* Extracted information
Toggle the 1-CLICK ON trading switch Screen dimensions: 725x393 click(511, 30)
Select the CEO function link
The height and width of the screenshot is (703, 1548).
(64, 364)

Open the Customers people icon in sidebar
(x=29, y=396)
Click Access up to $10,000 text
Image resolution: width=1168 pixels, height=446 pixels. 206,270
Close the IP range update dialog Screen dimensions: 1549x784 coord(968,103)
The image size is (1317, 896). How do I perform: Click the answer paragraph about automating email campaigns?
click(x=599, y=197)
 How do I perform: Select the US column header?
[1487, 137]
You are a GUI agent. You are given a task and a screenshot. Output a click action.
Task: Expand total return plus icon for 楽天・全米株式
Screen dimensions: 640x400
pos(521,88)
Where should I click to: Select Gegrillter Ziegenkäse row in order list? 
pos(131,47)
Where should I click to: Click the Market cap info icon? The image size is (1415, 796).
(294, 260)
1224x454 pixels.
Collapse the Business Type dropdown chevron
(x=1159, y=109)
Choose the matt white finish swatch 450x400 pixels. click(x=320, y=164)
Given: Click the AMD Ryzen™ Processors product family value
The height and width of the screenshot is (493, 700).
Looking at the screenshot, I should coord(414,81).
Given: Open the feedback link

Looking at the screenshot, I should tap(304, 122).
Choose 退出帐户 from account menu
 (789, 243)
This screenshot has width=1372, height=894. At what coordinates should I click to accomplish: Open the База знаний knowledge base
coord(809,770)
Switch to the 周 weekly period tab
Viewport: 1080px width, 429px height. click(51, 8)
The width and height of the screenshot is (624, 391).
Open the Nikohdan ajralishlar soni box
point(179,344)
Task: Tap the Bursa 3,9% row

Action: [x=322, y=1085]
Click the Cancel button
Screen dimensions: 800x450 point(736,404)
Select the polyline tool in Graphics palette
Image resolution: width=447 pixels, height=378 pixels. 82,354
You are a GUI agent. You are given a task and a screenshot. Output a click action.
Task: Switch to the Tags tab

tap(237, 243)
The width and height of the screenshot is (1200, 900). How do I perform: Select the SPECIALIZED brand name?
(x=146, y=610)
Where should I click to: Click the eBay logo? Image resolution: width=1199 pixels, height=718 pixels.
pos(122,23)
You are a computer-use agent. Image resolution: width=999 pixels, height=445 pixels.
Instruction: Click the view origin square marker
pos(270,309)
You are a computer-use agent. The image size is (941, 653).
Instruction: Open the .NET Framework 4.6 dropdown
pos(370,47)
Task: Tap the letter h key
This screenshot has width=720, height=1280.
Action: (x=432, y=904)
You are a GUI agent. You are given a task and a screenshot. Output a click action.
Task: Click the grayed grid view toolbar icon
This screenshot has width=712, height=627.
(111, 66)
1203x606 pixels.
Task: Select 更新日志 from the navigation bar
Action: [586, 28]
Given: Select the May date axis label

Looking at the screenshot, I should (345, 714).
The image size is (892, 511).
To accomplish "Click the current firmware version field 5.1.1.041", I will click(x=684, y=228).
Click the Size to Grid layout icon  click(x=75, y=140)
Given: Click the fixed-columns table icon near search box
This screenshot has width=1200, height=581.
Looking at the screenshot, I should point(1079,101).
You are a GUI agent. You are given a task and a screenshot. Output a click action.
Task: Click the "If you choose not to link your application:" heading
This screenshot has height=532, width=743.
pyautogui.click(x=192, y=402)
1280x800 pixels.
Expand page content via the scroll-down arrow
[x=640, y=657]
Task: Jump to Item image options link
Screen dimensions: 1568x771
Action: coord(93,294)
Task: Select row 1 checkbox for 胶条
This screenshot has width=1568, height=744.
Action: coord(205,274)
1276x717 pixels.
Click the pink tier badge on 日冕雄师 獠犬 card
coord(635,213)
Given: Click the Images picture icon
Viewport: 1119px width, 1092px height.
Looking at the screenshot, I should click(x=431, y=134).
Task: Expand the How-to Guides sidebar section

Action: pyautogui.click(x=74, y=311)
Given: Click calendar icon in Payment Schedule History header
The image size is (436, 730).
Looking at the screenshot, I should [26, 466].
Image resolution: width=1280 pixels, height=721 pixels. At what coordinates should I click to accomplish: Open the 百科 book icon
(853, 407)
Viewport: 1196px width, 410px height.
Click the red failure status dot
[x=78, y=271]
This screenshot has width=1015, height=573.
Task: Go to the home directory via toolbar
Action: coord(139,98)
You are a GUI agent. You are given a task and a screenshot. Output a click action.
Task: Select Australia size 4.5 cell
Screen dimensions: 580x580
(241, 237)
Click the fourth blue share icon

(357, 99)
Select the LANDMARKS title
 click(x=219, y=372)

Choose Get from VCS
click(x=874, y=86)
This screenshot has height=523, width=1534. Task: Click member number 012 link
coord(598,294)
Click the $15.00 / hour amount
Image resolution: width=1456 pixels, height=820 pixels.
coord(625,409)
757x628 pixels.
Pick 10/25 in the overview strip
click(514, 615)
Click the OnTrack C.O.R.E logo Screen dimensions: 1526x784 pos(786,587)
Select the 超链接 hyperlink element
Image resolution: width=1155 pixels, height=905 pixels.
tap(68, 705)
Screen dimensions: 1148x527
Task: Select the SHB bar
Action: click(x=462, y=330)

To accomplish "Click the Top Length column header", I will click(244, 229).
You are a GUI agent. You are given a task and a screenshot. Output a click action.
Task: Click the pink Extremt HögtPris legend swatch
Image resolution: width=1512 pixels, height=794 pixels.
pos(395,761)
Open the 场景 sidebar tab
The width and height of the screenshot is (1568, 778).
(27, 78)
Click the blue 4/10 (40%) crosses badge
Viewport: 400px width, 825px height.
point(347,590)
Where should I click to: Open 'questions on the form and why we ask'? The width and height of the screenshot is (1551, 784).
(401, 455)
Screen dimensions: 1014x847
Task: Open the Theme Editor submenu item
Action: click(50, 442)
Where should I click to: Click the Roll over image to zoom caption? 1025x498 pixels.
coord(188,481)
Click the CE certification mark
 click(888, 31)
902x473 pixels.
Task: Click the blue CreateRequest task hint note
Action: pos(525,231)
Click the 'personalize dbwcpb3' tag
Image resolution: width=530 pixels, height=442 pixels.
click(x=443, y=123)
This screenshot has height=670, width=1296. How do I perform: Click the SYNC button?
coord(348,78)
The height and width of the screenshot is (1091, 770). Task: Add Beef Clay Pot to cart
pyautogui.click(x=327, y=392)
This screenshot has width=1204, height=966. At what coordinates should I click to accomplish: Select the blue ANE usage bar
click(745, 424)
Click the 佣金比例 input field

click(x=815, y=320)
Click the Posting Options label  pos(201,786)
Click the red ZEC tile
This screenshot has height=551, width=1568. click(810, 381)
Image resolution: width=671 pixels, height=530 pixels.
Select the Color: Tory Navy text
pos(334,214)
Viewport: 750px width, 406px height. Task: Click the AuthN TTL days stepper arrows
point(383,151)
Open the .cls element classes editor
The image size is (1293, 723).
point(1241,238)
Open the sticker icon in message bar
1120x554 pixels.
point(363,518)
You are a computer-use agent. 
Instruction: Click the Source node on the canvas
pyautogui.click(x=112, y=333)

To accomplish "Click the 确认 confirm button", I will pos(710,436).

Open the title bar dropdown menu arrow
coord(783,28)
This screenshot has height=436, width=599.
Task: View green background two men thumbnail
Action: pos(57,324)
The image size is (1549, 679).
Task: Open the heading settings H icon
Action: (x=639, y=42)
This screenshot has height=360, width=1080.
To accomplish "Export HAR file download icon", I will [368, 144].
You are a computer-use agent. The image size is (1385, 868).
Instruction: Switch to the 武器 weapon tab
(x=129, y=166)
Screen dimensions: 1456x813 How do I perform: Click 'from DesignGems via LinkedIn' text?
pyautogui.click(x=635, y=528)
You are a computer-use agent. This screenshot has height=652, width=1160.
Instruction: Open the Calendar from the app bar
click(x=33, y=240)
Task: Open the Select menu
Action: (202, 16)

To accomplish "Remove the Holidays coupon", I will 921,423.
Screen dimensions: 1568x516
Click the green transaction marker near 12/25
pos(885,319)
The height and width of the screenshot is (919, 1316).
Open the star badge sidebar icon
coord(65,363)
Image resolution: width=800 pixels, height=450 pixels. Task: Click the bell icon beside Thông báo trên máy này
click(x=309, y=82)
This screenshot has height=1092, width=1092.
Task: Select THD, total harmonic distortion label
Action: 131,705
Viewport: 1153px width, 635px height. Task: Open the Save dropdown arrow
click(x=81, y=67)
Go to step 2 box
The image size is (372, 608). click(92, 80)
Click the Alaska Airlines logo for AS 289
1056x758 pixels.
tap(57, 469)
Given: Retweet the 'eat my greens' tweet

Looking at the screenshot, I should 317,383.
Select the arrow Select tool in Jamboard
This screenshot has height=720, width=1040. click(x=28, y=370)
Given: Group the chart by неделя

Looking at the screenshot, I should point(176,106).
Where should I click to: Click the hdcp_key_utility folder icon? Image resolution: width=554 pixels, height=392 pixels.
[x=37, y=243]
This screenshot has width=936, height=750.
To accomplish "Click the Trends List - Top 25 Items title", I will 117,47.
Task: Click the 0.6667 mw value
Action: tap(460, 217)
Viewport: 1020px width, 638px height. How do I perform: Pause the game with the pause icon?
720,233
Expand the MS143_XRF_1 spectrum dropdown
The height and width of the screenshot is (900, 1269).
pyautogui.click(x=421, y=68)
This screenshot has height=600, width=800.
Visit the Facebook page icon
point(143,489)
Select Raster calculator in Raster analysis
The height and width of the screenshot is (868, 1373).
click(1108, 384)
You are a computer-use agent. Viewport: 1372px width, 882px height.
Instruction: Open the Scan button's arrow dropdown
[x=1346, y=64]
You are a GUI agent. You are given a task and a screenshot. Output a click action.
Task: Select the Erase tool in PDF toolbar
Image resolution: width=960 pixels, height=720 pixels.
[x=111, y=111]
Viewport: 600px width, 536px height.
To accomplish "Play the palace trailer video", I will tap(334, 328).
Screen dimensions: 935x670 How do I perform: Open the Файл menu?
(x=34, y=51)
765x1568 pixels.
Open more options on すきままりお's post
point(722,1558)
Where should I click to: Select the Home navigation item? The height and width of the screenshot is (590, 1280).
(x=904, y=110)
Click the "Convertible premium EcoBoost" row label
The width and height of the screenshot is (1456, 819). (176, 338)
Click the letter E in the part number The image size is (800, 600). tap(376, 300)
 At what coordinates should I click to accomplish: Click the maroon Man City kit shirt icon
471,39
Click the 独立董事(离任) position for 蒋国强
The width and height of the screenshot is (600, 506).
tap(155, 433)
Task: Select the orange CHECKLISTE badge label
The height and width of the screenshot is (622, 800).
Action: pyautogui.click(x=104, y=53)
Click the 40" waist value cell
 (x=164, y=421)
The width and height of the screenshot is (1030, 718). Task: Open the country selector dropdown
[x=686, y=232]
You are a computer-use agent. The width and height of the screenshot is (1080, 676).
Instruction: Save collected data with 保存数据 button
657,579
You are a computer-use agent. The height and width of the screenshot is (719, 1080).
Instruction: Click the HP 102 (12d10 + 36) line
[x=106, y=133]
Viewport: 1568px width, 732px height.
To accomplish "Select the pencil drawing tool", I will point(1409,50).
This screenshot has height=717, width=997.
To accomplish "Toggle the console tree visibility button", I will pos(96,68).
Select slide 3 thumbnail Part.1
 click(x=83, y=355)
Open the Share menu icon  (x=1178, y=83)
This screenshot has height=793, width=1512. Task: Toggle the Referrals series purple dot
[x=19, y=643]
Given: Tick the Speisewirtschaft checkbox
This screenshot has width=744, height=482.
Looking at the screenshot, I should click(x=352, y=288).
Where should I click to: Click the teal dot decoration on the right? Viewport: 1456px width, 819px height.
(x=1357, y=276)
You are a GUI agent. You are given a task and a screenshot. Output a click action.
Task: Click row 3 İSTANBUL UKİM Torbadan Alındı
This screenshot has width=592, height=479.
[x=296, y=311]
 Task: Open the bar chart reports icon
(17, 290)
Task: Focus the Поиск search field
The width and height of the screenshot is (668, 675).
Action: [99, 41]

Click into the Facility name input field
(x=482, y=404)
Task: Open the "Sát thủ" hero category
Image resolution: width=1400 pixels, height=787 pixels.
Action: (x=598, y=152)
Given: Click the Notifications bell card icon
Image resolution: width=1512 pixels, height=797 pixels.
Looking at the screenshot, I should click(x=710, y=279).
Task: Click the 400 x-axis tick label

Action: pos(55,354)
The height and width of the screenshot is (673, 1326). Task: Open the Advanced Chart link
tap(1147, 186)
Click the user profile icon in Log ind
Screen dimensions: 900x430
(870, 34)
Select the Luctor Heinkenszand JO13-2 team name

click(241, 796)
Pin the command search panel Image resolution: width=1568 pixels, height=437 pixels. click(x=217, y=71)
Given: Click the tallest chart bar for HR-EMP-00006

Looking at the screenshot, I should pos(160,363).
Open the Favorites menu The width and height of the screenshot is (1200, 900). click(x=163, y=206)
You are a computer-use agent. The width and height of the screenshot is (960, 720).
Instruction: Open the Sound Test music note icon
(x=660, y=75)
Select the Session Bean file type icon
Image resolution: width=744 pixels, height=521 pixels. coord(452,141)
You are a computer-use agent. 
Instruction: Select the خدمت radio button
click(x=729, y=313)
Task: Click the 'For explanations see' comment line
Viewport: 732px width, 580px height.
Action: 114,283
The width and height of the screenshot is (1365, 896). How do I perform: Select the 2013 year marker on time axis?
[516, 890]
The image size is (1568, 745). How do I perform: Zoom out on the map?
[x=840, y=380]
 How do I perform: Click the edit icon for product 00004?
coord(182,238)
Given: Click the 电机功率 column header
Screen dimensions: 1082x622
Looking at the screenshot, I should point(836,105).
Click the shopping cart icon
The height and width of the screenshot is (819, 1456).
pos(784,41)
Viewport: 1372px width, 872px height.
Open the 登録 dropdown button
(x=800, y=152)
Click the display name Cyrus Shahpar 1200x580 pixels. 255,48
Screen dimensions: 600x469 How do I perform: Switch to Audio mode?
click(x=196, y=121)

* What the task asks
Would you retype the lines above from the one with "765x1568 pixels." down to the one with "Task: Select the orange", word for word, both ends included and no other lines?

* Exercise result
765x1568 pixels.
Open more options on すきままりお's post
point(722,1558)
Where should I click to: Select the Home navigation item? The height and width of the screenshot is (590, 1280).
(x=904, y=110)
Click the "Convertible premium EcoBoost" row label
The width and height of the screenshot is (1456, 819). (176, 338)
Click the letter E in the part number The image size is (800, 600). tap(376, 300)
 At what coordinates should I click to accomplish: Click the maroon Man City kit shirt icon
471,39
Click the 独立董事(离任) position for 蒋国强
The width and height of the screenshot is (600, 506).
tap(155, 433)
Task: Select the orange CHECKLISTE badge label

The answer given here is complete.